いまだ理解できていない実希子は噛みつく――というほどではないが、それでも不満げに唇を尖らせる。
「一人だけで納得してんなよ。つーか、本当にわかってんだろうな」
「実希子ちゃんじゃあるまいし、当然でしょ。
いい? 確かに予想外の売上にはなったけど、購買者の大半は女子高生だったの」
「それのどこが問題なんだ? あっ、男子の売上が減ったってことか?」
「そこは葉月ちゃんが的確に対処してくれたから、問題ないわ。
好美ちゃんが気にしてるのは、本来昼に買う予定だった子たちが、単に朝に買っただけじゃないかってことよ」
「ほーん」
腕を組んで真面目そうな顔つきはしているが、その返事から実希子が理解していないのは明らかだ。

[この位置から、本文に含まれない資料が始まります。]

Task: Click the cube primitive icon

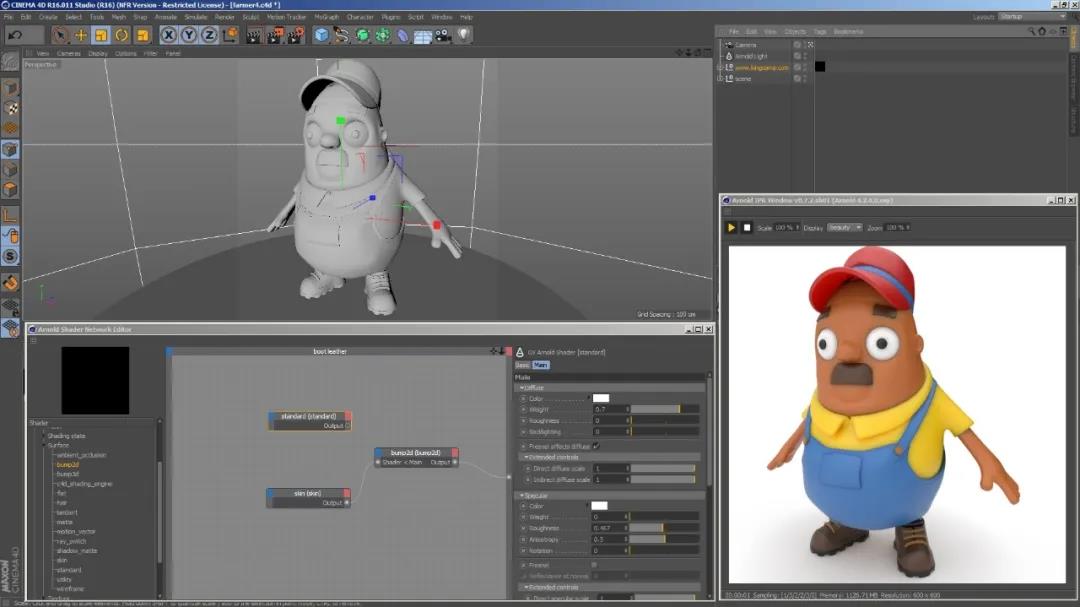Action: [x=321, y=35]
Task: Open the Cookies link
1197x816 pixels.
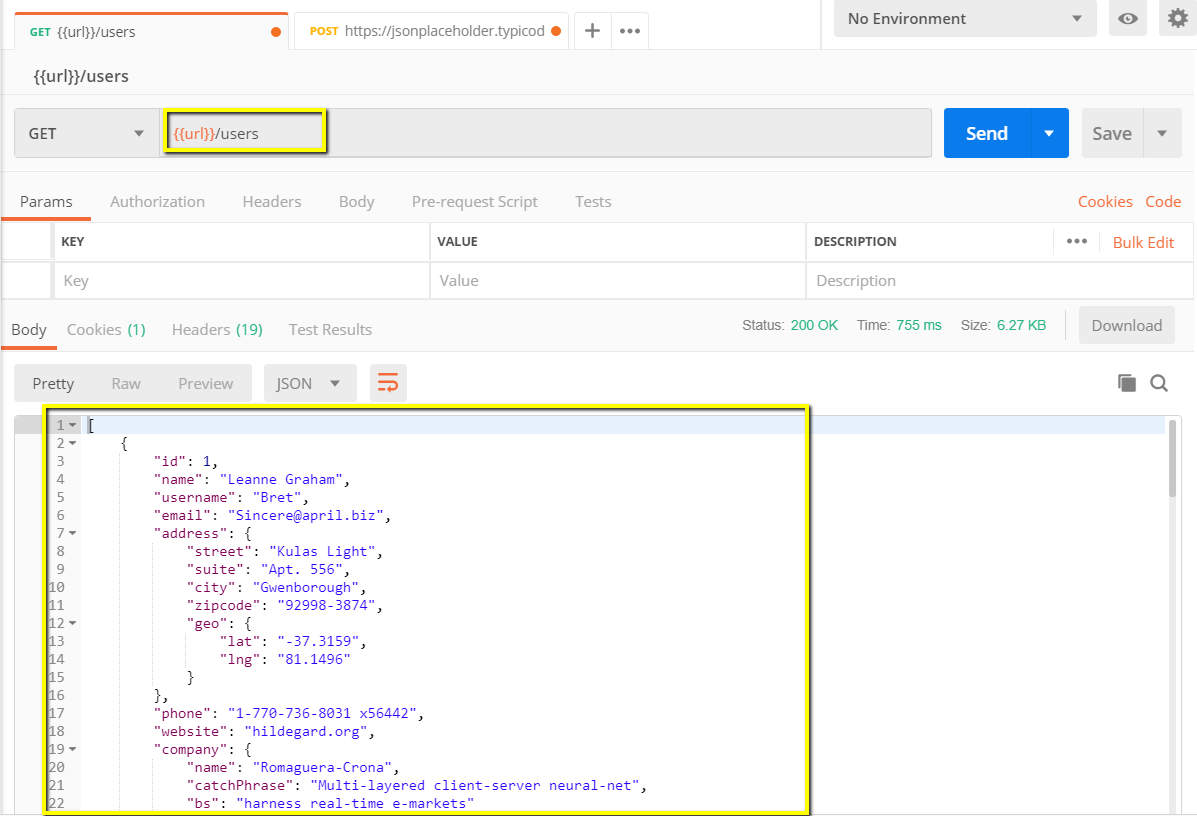Action: pyautogui.click(x=1105, y=201)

「つまり高校生に対する売上はトータルであまり変わらず、逆に私が声をかけ損なった、店に入れなかった本来のお客さんの分だけ損失を出したんじゃないかってことだね」
「うおっ、葉月までわかってんのか!」
「何、言ってるのよ。学生の頃から好美ちゃんは別格にしても、葉月ちゃんと柚ちゃんは成績上位者だったでしょ。
下位者で苦労した挙句、スポーツの力に頼ったのは私と実希子ちゃん」
「そんなに褒めるなよ」
「さすが成績下位者ね」
半眼で睨まれても、トレードマークのポニーテールをゆらゆら揺らす実希子はまったく動じない。

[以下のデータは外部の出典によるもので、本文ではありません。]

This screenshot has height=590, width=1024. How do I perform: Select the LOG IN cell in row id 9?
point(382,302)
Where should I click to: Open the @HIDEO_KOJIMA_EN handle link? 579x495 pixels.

「それなら学校にも看板娘を連れてくか? パンを持たせて職員室に売り込みをかけるんだ」
「……確かに効果は絶大そうだけど、あまり繰り返すと悪感情を抱く先生も出てきかねないわね」
実希子の意見具申をやんわりと撥ね退け、しかし好美も効果的な対策は打ち出せず。
「とりあえず普段通りに売って、様子を見るしかないんじゃない」
店主らしくそうまとめた葉月は、それよりもと三人の愛らしい天使を見つめる。
「頑張って働いてくれた子供たちにお給料を払わないとね。茉優ちゃん」
「待ってましたぁ。デザートだよぉ」
普段より少なめの昼食の最後に、茉優が持ってきたのは甘いミルクに浸した食パンだった。

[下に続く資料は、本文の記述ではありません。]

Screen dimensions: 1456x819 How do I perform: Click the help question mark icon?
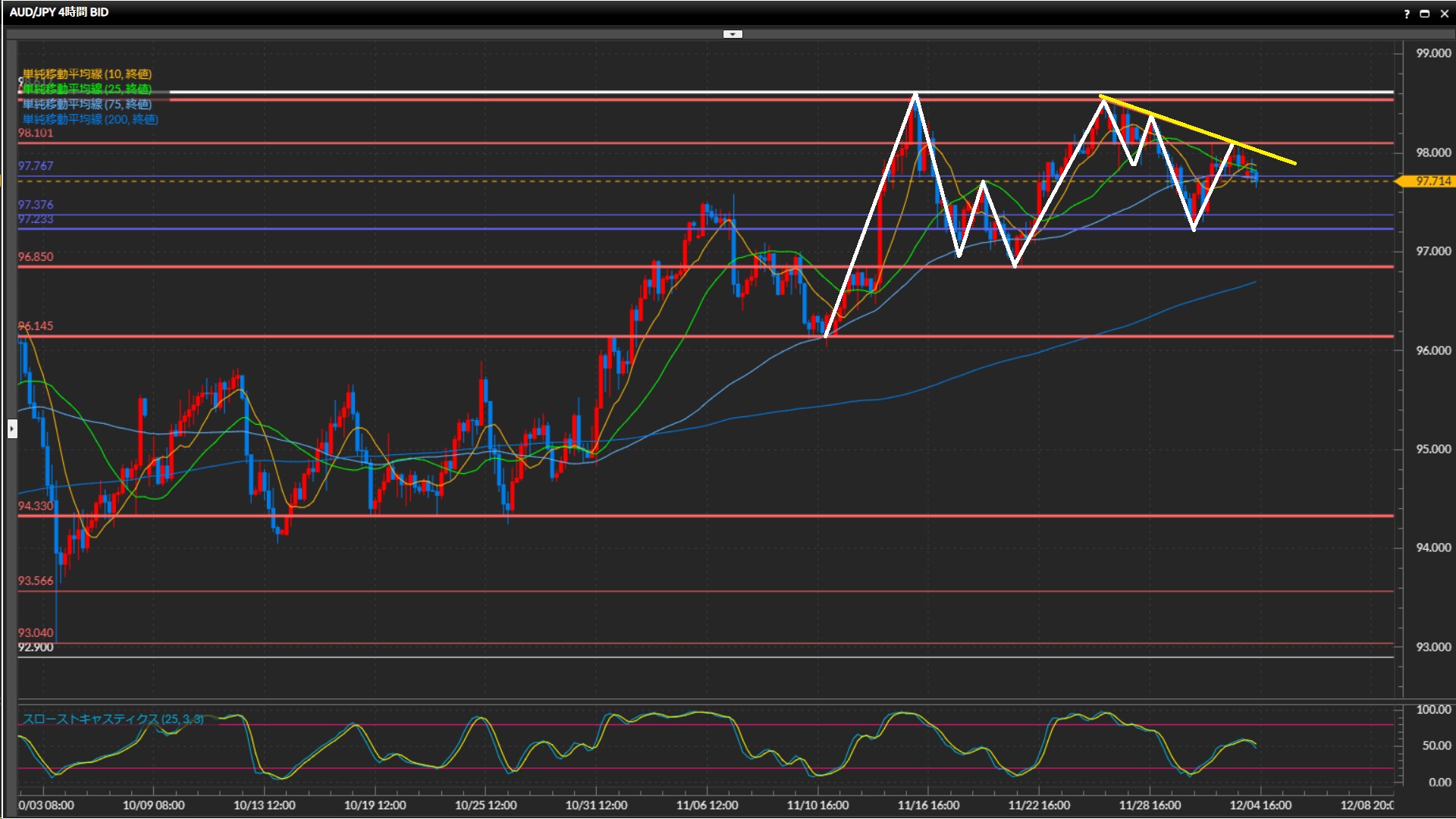1407,14
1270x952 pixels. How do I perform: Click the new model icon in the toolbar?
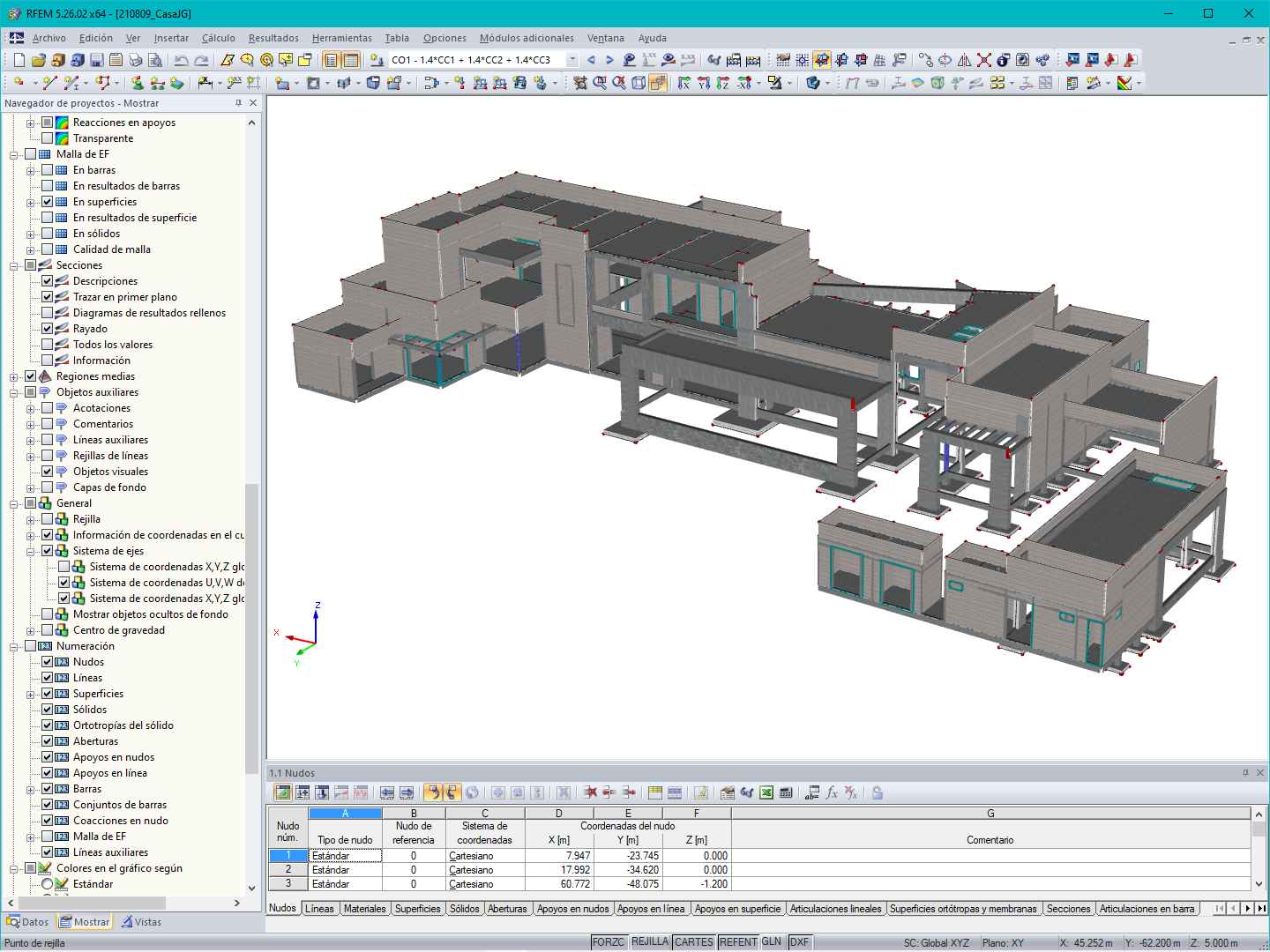point(17,59)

これならまだ一歳の二人も食べられるし、朱華も好物だ。
案の定、わあいと喜んでスプーンやら手掴みで食べ始める朱華と穂月。
しかし希は黙って実希子を見つめるばかり。
「もしかして、あまり手伝えなかったのを気にしてるのかしら」
目立っていた二人と比べて、基本的に希は眠そうに椅子に座っていただけだった。
愛想の欠片も見せなかったが、逆にそれがいいと言っていた女子高生も少なくなかったのだから人間は不思議である。
だが尚の呟きに、実希子は目を閉じて首を左右にゆっくり振った。
「こいつがそんな玉かよ。これは自分で食べるのを面倒臭がってやがるだけだ。まだ一歳児だってのに先が思いやられる」
そう言いながらも実希子が食べさせてやろうとする気配を見せると、真顔のまま希はすかさず口を開いた。
――ではなく。
この日のムーンリーフで早朝から買物客を喜ばせているのは、三人の看板娘たちだった。
「いらしゃいせー」
元気に母親の真似をする朱華の舌足らずな挨拶に、年配のご婦人が嬉しそうな皺を刻む。
頭を撫でられる朱華も笑顔で、実に楽しそうだ。
きちんと歩けるようになり、もう少ししたら走れるのではないかという穂月も、懐いている朱華の後ろをちょこちょこと付いて回る。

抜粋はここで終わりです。